## WHAT TO DO
In the listing below, locate the line containing "has width=1024, height=683." and the line containing "You are a computer-use agent. Viewport: 1344px". Output both of them and every line between, exactly as written, and nothing more.

## TASK INPUTS
* * * * *

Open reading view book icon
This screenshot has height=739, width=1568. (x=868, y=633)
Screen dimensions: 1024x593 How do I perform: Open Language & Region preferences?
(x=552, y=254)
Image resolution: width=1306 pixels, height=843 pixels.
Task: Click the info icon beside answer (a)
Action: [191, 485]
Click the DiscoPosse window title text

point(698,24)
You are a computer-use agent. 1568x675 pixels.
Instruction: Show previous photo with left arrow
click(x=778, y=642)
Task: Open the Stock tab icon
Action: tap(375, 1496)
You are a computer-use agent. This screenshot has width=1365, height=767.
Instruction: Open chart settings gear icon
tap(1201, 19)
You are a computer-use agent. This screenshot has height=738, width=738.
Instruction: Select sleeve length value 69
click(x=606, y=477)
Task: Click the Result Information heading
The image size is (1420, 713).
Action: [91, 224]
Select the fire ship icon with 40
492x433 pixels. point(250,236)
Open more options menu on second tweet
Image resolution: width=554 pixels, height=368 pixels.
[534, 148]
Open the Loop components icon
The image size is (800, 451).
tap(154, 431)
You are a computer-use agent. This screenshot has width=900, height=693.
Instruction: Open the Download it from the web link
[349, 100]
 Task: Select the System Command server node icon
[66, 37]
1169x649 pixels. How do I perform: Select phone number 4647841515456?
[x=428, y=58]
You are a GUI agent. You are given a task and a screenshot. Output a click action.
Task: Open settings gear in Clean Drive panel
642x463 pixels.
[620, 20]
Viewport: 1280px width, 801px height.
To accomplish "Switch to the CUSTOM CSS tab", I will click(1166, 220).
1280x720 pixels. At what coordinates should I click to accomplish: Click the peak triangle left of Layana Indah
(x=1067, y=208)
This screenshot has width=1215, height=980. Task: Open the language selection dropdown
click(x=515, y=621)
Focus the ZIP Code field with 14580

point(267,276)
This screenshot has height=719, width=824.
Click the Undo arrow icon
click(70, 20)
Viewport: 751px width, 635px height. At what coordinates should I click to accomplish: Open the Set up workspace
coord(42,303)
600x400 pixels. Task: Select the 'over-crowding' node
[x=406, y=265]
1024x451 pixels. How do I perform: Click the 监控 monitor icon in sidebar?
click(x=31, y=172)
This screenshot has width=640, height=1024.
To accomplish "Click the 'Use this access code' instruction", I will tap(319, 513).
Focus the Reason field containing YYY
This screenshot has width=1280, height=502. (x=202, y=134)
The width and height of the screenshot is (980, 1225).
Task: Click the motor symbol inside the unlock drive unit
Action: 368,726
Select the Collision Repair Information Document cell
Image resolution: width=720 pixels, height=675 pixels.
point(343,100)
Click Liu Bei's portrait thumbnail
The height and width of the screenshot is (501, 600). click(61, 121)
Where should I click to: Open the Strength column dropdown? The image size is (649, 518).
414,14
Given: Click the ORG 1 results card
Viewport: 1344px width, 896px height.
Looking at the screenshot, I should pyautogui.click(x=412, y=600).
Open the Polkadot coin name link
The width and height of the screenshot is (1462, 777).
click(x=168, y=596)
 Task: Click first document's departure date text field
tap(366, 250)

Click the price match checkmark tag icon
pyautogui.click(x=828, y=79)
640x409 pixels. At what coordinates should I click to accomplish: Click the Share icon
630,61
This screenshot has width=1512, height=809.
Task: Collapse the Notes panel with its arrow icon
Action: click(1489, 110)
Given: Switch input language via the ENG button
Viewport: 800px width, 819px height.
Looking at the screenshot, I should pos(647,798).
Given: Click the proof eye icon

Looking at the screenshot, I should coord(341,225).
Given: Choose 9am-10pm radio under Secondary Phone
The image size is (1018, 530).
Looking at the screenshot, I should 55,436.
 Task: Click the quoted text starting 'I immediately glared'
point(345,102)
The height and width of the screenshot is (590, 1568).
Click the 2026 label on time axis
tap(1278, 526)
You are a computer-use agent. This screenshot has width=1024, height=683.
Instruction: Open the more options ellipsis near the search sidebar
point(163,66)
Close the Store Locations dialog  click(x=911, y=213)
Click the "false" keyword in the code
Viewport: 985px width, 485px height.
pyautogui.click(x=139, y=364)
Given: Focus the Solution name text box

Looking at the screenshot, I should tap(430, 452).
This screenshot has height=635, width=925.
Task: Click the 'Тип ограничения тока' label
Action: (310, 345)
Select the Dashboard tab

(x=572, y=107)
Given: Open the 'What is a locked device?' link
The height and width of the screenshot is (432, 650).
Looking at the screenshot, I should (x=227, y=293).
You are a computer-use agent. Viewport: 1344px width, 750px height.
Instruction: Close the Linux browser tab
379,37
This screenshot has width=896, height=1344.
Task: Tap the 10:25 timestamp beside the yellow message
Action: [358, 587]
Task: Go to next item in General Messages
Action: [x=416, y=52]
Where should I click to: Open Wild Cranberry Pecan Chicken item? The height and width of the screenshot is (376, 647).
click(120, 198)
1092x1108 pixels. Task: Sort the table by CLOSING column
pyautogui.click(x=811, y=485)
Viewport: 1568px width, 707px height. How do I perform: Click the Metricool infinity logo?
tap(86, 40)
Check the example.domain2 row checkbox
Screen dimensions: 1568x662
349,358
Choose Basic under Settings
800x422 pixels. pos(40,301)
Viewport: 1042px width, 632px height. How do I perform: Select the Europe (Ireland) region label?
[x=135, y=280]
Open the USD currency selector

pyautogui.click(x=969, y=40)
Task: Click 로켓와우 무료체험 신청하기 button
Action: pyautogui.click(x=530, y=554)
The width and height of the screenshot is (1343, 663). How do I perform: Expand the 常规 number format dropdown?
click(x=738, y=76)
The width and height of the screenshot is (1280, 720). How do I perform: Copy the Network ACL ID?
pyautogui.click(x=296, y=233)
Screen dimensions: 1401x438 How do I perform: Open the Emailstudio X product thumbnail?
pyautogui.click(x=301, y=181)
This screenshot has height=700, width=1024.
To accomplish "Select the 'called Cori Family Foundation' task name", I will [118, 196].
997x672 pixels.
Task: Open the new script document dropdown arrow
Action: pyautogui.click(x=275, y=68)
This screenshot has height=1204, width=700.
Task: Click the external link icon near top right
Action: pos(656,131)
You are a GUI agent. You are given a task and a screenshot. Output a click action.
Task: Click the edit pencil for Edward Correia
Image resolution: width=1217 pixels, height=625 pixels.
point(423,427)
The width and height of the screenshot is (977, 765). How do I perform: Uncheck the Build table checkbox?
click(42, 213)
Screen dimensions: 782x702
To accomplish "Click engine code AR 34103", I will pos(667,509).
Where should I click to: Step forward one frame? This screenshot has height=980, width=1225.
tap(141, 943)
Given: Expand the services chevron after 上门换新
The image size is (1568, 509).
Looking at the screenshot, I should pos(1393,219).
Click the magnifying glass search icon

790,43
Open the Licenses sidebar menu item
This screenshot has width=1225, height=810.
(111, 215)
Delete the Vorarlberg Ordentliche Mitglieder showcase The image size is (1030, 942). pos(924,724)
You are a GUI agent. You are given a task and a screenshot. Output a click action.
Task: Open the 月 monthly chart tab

* * * * *

## OUTPUT BELOW
You are a computer-use agent. This screenshot has width=1024, height=683.
Instruction: Open the more options ellipsis near the search sidebar
point(163,66)
Close the Store Locations dialog  click(x=911, y=213)
Click the "false" keyword in the code
Viewport: 985px width, 485px height.
pyautogui.click(x=139, y=364)
Given: Focus the Solution name text box

Looking at the screenshot, I should tap(430, 452).
This screenshot has height=635, width=925.
Task: Click the 'Тип ограничения тока' label
Action: (310, 345)
Select the Dashboard tab

(x=572, y=107)
Given: Open the 'What is a locked device?' link
The height and width of the screenshot is (432, 650).
Looking at the screenshot, I should (x=227, y=293).
You are a computer-use agent. Viewport: 1344px width, 750px height.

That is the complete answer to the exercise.